課題:
次の(a)〜(c)が本文の内容と合っているか、それぞれ「はい」か「いいえ」で答え、判断の決め手となる本文の語句をそのまま引用してください。
(a) ロイロノート導入前の授業では、意見の発表で聞けるのは2、3人の生徒の意見にとどまっていた。
(b) 家庭基礎は1時間ずつ区切った授業として行われている。
(c) 導入後の大きな変化として、寝てしまう生徒がいなくなったことが挙げられている。

本文:
*****
なんとなく知っている(わかっている)ことを具体的なものにしよう!

自ら調べ、考える全員参加授業

家庭科は題材が日常生活すべてであり、授業で得たことを即実践できるというメリットがある。
授業で聞いた(教科書に載っていた)「語句」を検索し、資料(画像、動画、図表)で確認する。
インターネットで検索することで最新の情報を得ることが出来る。調べたことをまとめることで「語句」であったものを知識として定着させる。クラス全員と回答共有することにより短時間で多くの情報を得ることが出来る。
他の生徒の意見やまとめ方を知ることで、どのような文や構成であれば、見やすく理解しやすいか、興味関心をひく内容になるかを学ぶ。



日本大学三島高等学校・中学校
長坂 綾子教諭


ロイロノート導入のメリット

導入後の授業では、資料を画像で送る、意見や調べたことを発表する、確認問題の答えを提出する、インターネット検索により情報収集する、など様々な機能を利用してきた。「意見を発表する」ということに関しては、これまでの授業では2、3人の生徒の意見を聞くにとどまっていたが、ロイロノートで全員に提出させることで、生徒の考え方の傾向などを把握することが出来る。
また、確認問題(簡単な計算問題など)も全員の回答を一覧で見ることにより、回答までのスピードとクラス全体の理解度を把握でき、どのような補足説明が必要なのか考えながら授業を進めることが出来ている。
大きな変化としては、寝てしまう生徒がいなくなったことである。家庭基礎は2時間続きの授業展開をしている。そのため、残念ながら飽きてしまう生徒がおり、努力不足を痛感しては工夫を重ねていた。
しかし、ロイロノート導入により、受け身ではなく自分で調べる、全員が発表するという全員参加授業を目指した展開に変えることが出来た。回答共有という機能により、他の生徒の意見や提出物を参考に出来るということで相乗効果も期待できる。
*****
使用データ:

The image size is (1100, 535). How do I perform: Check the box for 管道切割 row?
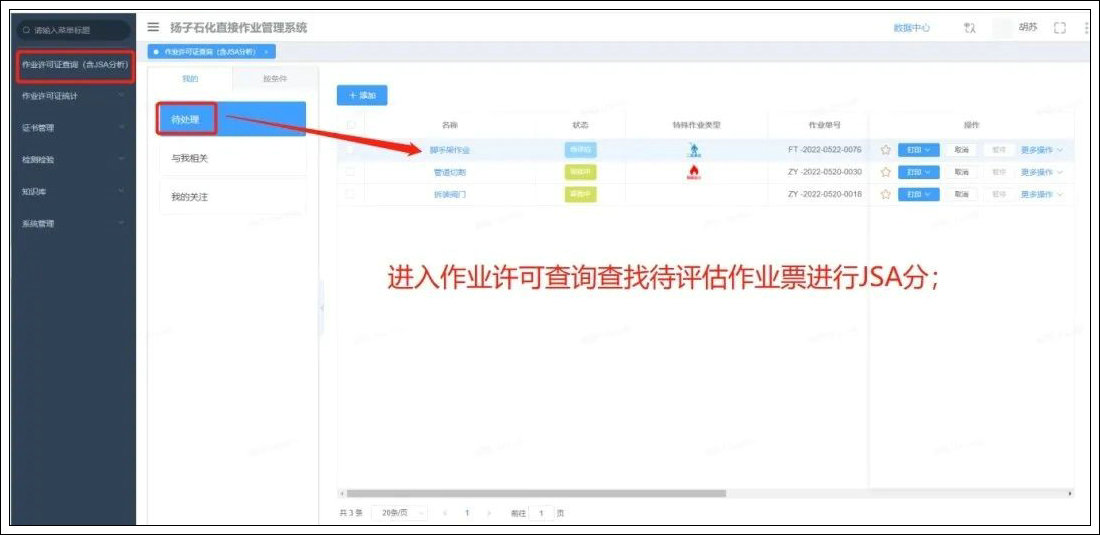[350, 172]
*****
解答例:
(a) はい。「これまでの授業では2、3人の生徒の意見を聞くにとどまっていた」
(b) いいえ。「家庭基礎は2時間続きの授業展開をしている。」
(c) はい。「大きな変化としては、寝てしまう生徒がいなくなったことである。」